1.5 Tinjauan Pustaka

  Soedjiatno, dkk (1984: 29-84) dalam buku berjudul Perkembangan Bahasa Jawa Sesudah Perang Dunia Kedua membahas tentang latar belakang sosial budaya yang dapat mempengaruhi atau menyebabkan terjadinya perubahan atau perkembangan kosa kata bahasa Jawa sesudah Perang Dunia II, kegiatan- kegiatan kebahasaan yang mempengaruhi ataupun menyebabkan terjadinya perubahan atau perkembangan kosa kata bahasa Jawa sesudah Perang Dunia II, dan perubahan-perubahan atau perkembangan kosa kata bahasa Jawa yang ada sesudah Perang Dunia II. Dari penelitian tersebut diperoleh hasil bahwa latar belakang sosial budaya yang mempengaruhi atau menyebabkan terjadinya perubahan atau perkembangan kosa kata bahasa Jawa sesudah Perang Dunia II berupa pandangan hidup pemakai bahasa Jawa, pusat perkembangan budaya Jawa, situasi sosial budaya, latar belakang kependidikan, kehidupan kebahasaan, struktur sosial masyarakat Jawa, dan tradisi sastra. Kegiatan-kegiatan kebahasaan yang berpengaruh berupa serapan mutlak tulis, serapan intim tulis, serapan mutlak lisan, serapan intim lisan, dan serapan dialek lisan. Serapan mutlak bersumber pada bahasa Belanda, bahasa Arab, dan bahasa Inggris. Bahasa Indonesia sebagai serapan intim dan bahasa Cina sebagai serapan dialek.
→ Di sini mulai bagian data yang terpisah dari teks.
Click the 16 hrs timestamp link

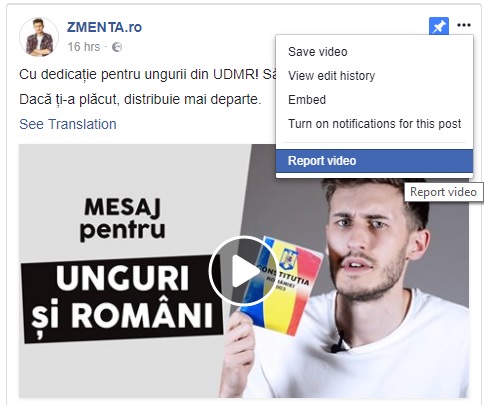(x=84, y=47)
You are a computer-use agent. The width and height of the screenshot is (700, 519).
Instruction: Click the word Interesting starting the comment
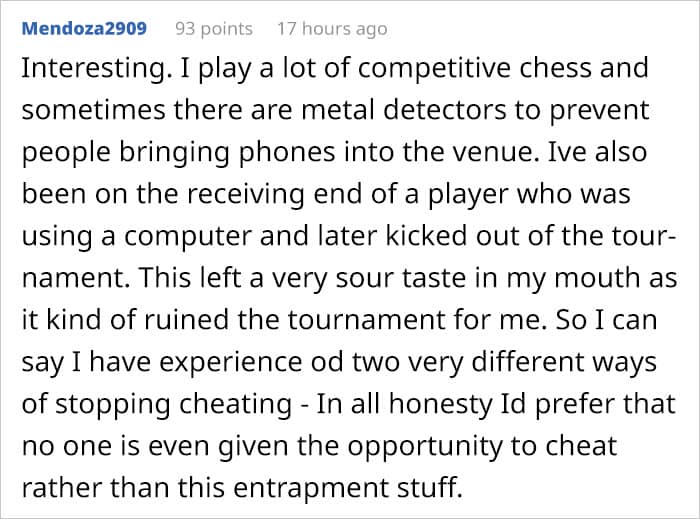click(x=96, y=69)
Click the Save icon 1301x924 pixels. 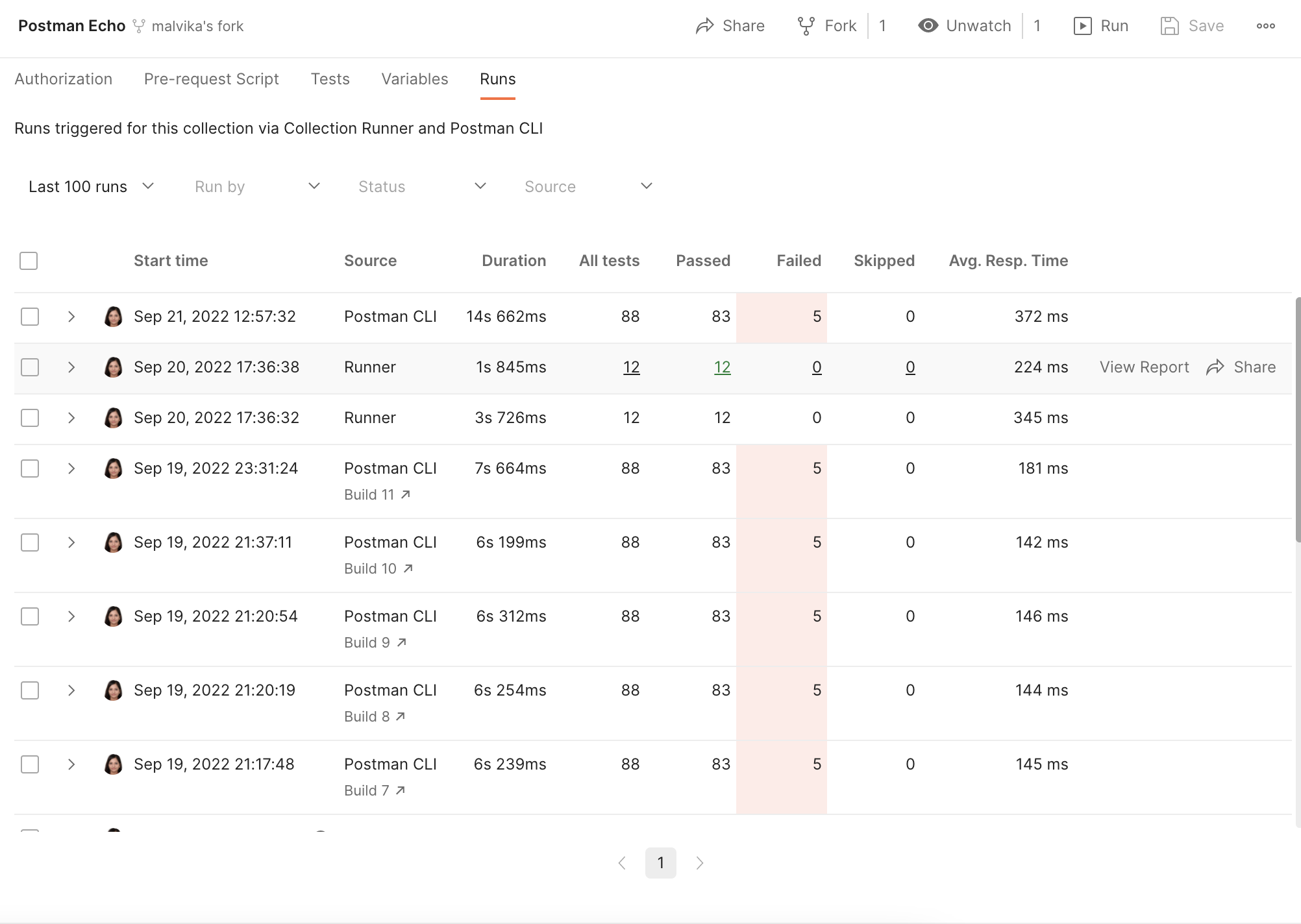coord(1171,25)
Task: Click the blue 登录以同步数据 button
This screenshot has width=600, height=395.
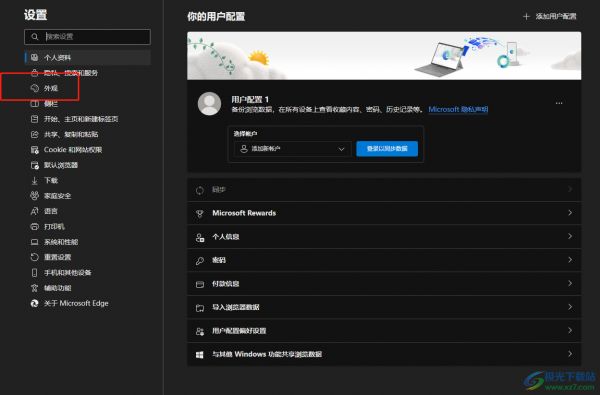Action: tap(387, 149)
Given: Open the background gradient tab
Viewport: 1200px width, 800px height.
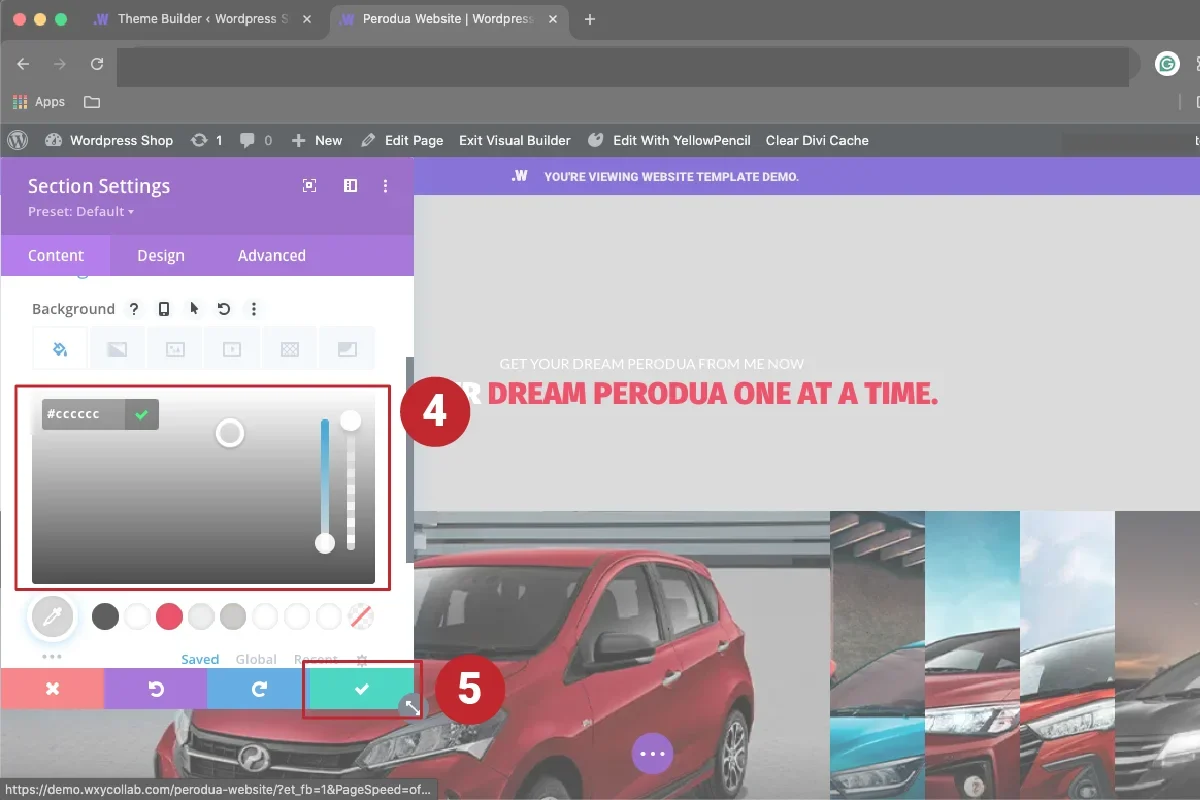Looking at the screenshot, I should [117, 349].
Perkembangan kosa kata mencakup empat aspek, yaitu perubahan makna kata, hilangnya kata, munculnya kata-kata baru, dan munculnya kembali kata-kata lama.

  Purwoko (2008: 139-142) dalam buku berjudul Jawa Ngoko Ekspresi Komunikasi Arus Bawah membahas penggunaan tingkat tutur ngoko untuk berkomunikasi dengan mengambil sampel kota Semarang sebagai salah satu daerah tempat berkembangnya bahasa Jawa. Dari hasil pembahasannya dapat disimpulkan bahwa para penutur asli Jawa dari kelas bawah di Semarang cenderung menggunakan kode ngoko untuk berkomunikasi. Kode ngoko merupakan bahasa dasar (basic) dalam bahasa Jawa. Kode ini sering digunakan oleh mayoritas penutur asli bahasa Jawa dalam interaksi sehari-hari.

  Soemardjan (1984: 1-19) dalam artikel berjudul Kesenian dalam Perubahan Kebudayaan membahas tentang perubahan salah satu unsur kebudayaan, yaitu kesenian. Dari hasi pembahasannya dapat disimpulkan bahwa kesenian akan ikut bertahan atau berubah mengikuti gerak kebudayaan induknya.

  Pujileksono (2006: 254-267) dalam buku berjudul Petualangan Antropologi Sebuah Pengantar Ilmu Antropologi membahas tentang perubahan kebudayaan. Perubahan kebudayaan tersebut dijelaskan melalui ilustrasi perubahan kebudayaan, mekanisme perubahan kebudayaan, dan perubahan kebudayaan secara paksa. Ilustrasi perubahan kebudayaan digambarkan dengan mengambil contoh kehidupan masyarakat Sakai di Riau, masyarakat Enggano di sebelah barat Sumatera, dan suku Sasak di daerah Demen Lombok. Menurutnya, mekanisme perubahan kebudayaan dapat terjadi karena adanya penemuan baru, Bentuk-bentuk perubahan secara paksa adalah kolonialisme dan penaklukan serta pemberontakan dan revolusi.

  Kuntowijoyo (2006: 31-43) dalam buku Budaya dan Masyarakat menulis artikel berjudul “Pengkajian Perubahan Kebudayaan: Suatu Analisa Sosial”.

  Dalam artikel tersebut dibahas bahwa kebudayaan bukan saja gejala etis, estetis, simbolis, tetapi juga gejala sosial. Dari hasil pembahasannya dapat diperoleh beberapa kesimpulan bahwa gejala retradisional sama kuatnya dengan gejala erosi nilai-nilai tradisional, adanya dualisme kebudayaan antara desa dan kota, di kota sudah ada kebudayaan nasional sedangkan di desa kebudayaan tradisional lebih kuat, masalah etnosentrisme tidak lagi menjadi masalah kebudayaan masa kini, dan penelitian kebudayaan perlu memperhatikan juga hubungan dengan masalah sosial-ekonomis.

  Dari beberapa tinjauan pustaka di atas dapat disimpulkan bahwa penelitian terhadap perubahan kebudayaan dan pewarisan kebudayaan di lingkungan masyarakat Jawa belum pernah dilakukan. Studi kasus mengenai sikap penutur bahasa Jawa di Pedukuhan Kemiri, Purwobinangun, Pakem juga merupakan hal yang baru.